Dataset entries
--------------------------------------------------
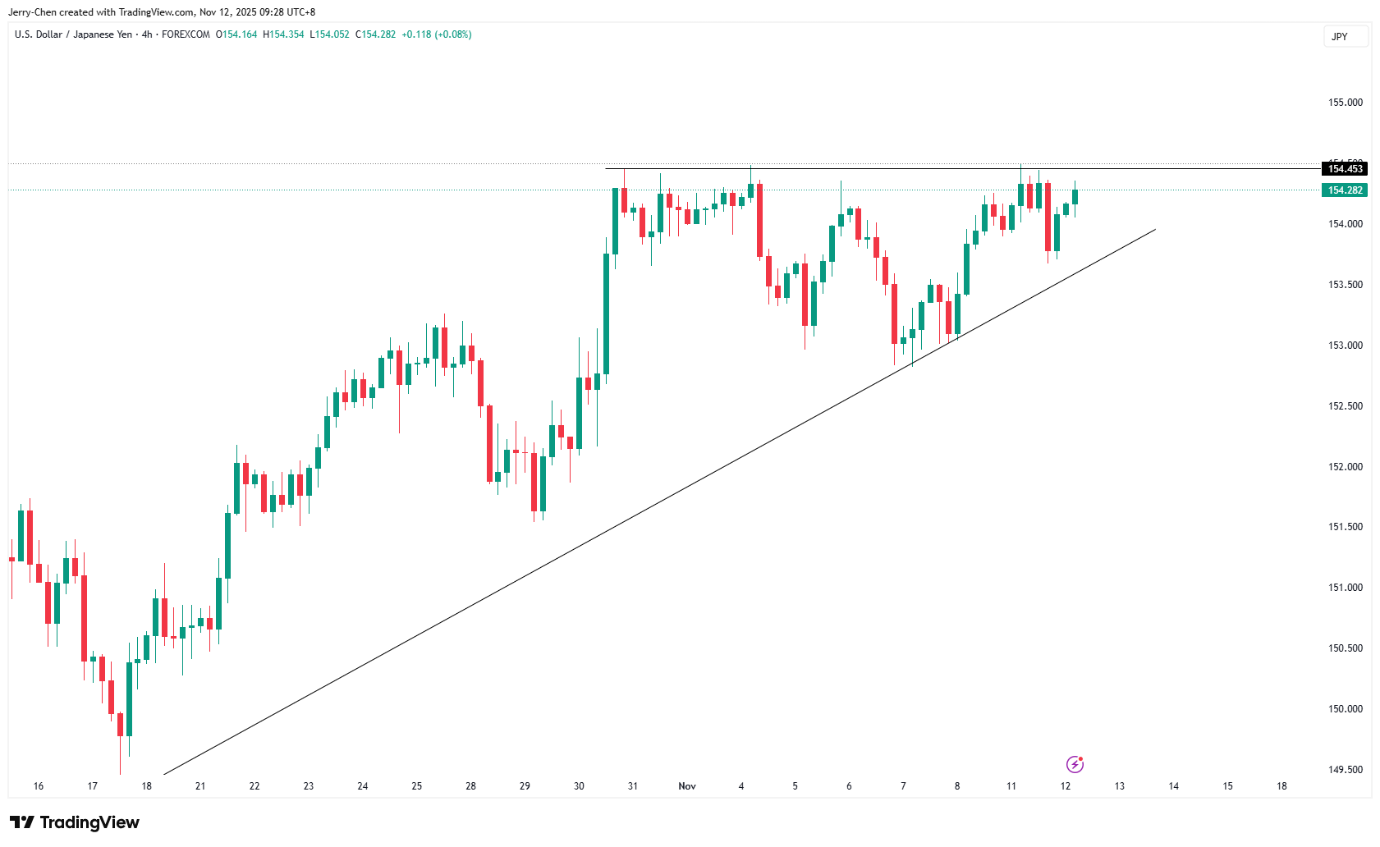The width and height of the screenshot is (1380, 847).
Task: Click the 152.000 price scale label
Action: coord(1344,467)
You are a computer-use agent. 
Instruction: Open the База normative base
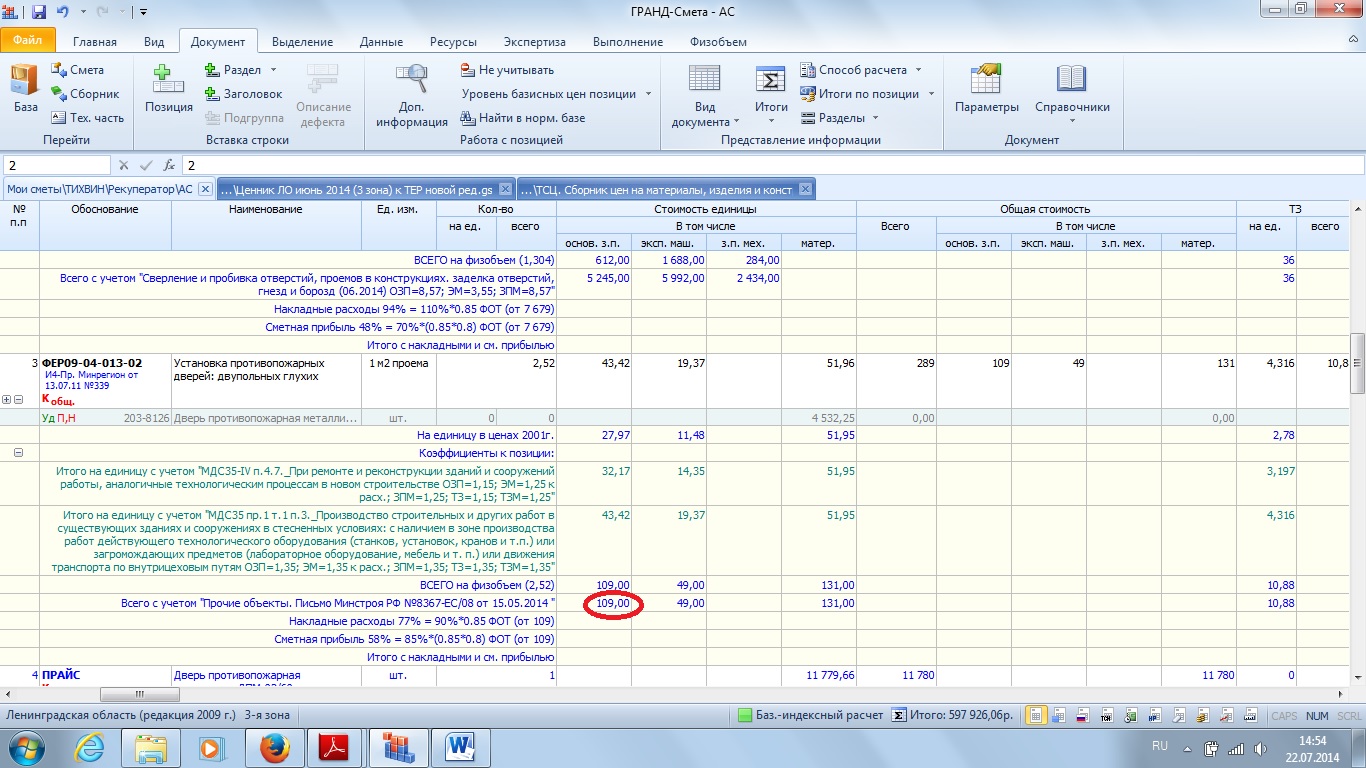pyautogui.click(x=25, y=88)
--------------------------------------------------
TASK INSTRUCTIONS:
For this exercise, repeat word for word only the lines from the one containing "You are a computer-use agent." through the end of the data, including both. Pictures do not go in the copy.

ANSWER BOX:
You are a computer-use agent. 
Instruction: Open the База normative base
pyautogui.click(x=25, y=88)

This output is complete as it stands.